Ventilator Settings:
In general, for diffuse alveolar disease, the Mean Airway Pressure on the oscillator should be 3-4 cmH2O higher than on the conventional ventilator. For non-homogeneous lung disease or air leak, the Mean Airway Pressure should be equal to or less than on the conventional ventilator (depending on the clinical situation)
Rate:
| >1000gm-2000gm |
15 Hz |
| >2000gm |
10-15 Hz |
Inspiratory to Expiratory Ratio: 1:2 (Inspiration is 33% of the cycle, Expiration is 66%)
"Power" setting determines the tidal volume and is set somewhat empirically - by observing the patient to see how much chest excursion/movement occurs with oscillation
Practical Concerns:
- Uncut endotracheal tubes will be used to allow for the tube to extend 3-4cm past the lips, so that the patient does not spontaneously extubate. (Patients may need to be re-intubated if they have been intubated with a pre-cut tube)
- Careful assessment must be made of all infants on oscillation and will require:
- Continuous pulse-oximetry and, at least initially, frequent Abg's
- TCM PCO2 will be used to rapidly determine effects of ventilator changes
- A CXR within 30 minutes of changing to oscillation, again within 4 hours after the change and daily as long as the patient are on oscillation
- If frequent changes have been made (especially in MAP), a CXR should be obtained within 2 hours of the last change
- There is no alarm that will tell you that the airway is obstructed, so clinical assessment of the patient (observation for good chest wall movement) is critical if there is an unexplained desaturation or other cardiovascular instability
- Suctioning the airway should only be as necessary (if there is decreased chest wall movement, CXR suggests focal atelectasis, there are increased secretions, etc.) not routine
- Patients will not necessarily need to be paralyzed, since spontaneous respiratory effort will be a clinical indicator of adequacy of ventilation
- Artificial surfactant will need to be manually administered while the patient is on HFOV. It should be given in two separate "doses" while the infant is manually ventilated using pressures to achieve good chest wall movement
End point of oscillation (i.e. time to switch back to CMV) would be when:
- the infant has weaned on FiO2 and MAP and is tolerant of a brief trial of CM
- fails oscillation by blood gas or other criteria
- develops air trapping
- when the acute disease begins to evolve into more chronic BPD (X-ray changes or hyperinflation)
Oscillation Routine
- The oscillator will be used as a "rescue" therapy, therefore all patients will receive at least a brief trial of conventional ventilation.

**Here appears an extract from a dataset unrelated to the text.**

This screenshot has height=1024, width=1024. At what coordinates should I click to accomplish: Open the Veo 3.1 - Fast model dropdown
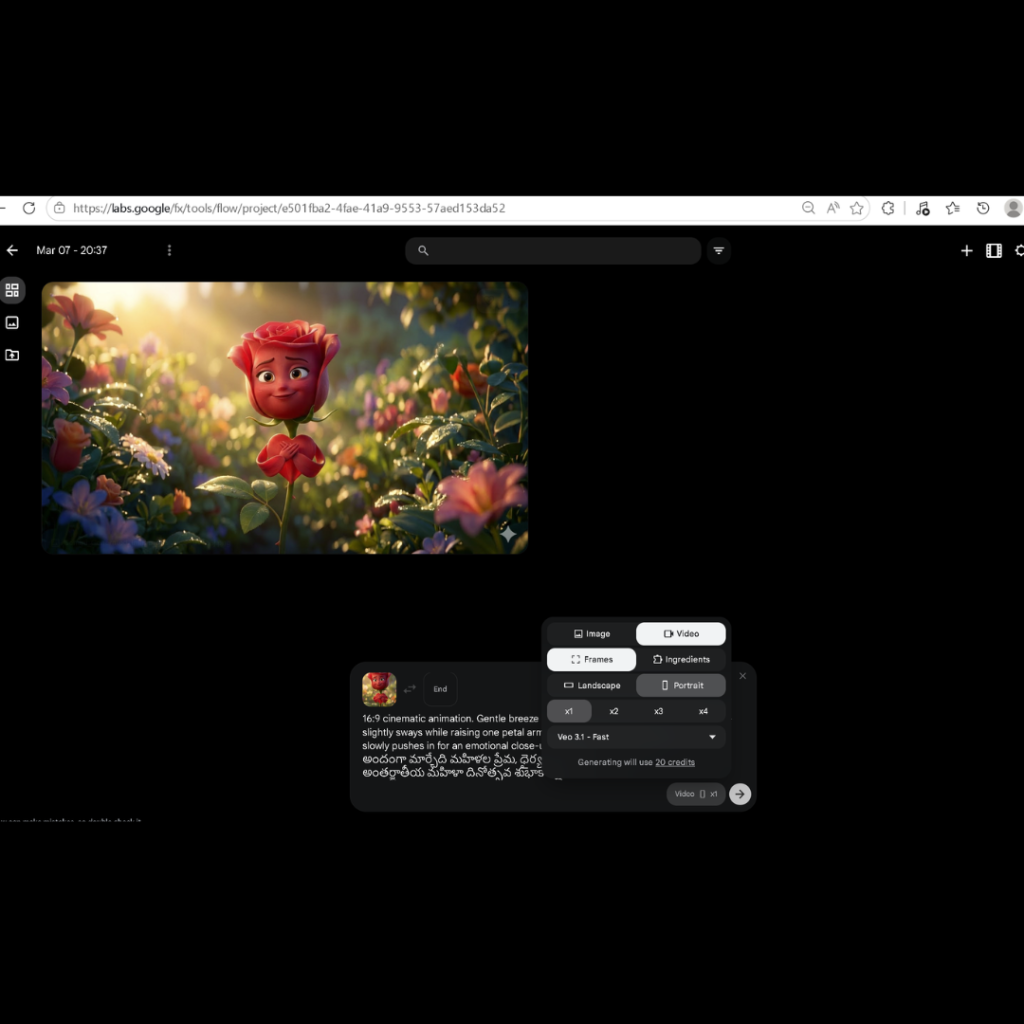[637, 737]
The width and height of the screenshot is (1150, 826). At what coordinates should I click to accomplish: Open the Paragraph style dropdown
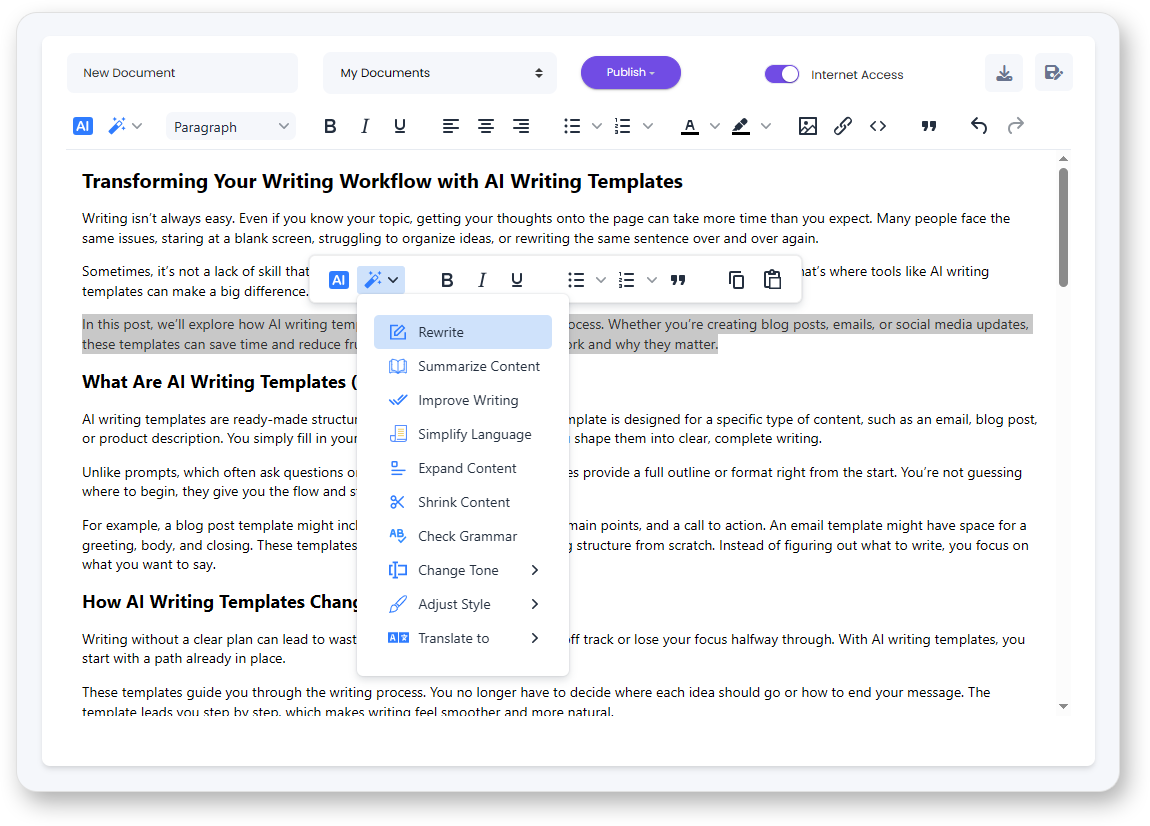click(x=230, y=125)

Patients will be intubated, stabilized, have lines placed, have a CXR, and receive an initial dose of artificial surfactant. If the patient is considered a candidate for HFO prior to intubation, an uncut ETT should be used, otherwise the patient may need to be re-intubated.
- Use of the oscillator will be discussed with the family of the patient prior to switching to HFO (unless there is some urgent extenuating circumstance).

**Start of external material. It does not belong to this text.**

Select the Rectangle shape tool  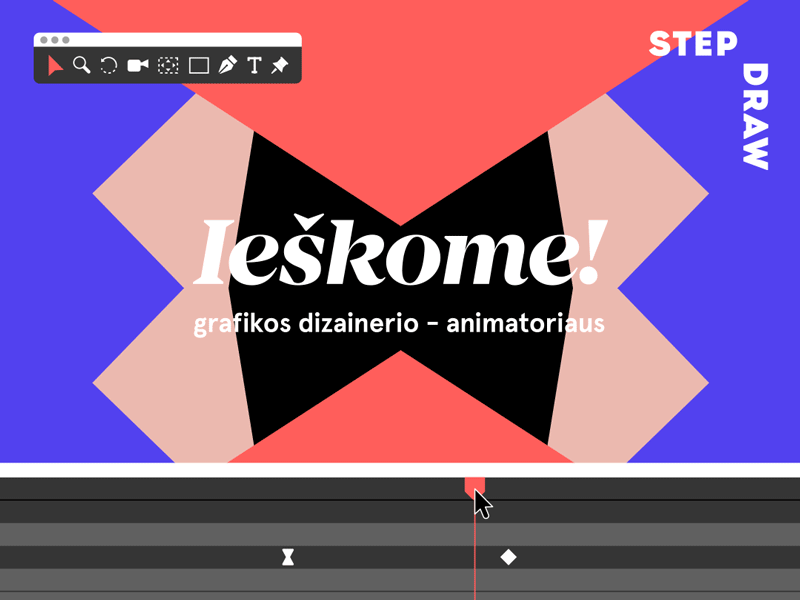click(x=198, y=65)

- If it is determined that the patient is a candidate for HFO, he will be placed on a warming table.
- If TCPCO2 is available, a transcutaneous electrode will be placed on the patient and needs to be functional prior to switching to HFO.
- Settings on the oscillator will be determined by the patient's diagnosis and the clinical circumstances. (See the section "Oscillator Strategies" and also the section, "Oscillator Settings").

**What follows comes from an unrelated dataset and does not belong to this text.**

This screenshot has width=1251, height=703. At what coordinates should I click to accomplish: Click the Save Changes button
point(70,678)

- When HFO is started, a Respiratory Therapist and an MD or NNP needs to be immediately available.
- The attending Neonatologist will be responsible for all changes in oscillator settings, and therefore needs to give the order for changes or needs to approve changes before they are made.
Oscillator Settings
Power
- determines the amplitude of oscillation (and therefore the tidal volume)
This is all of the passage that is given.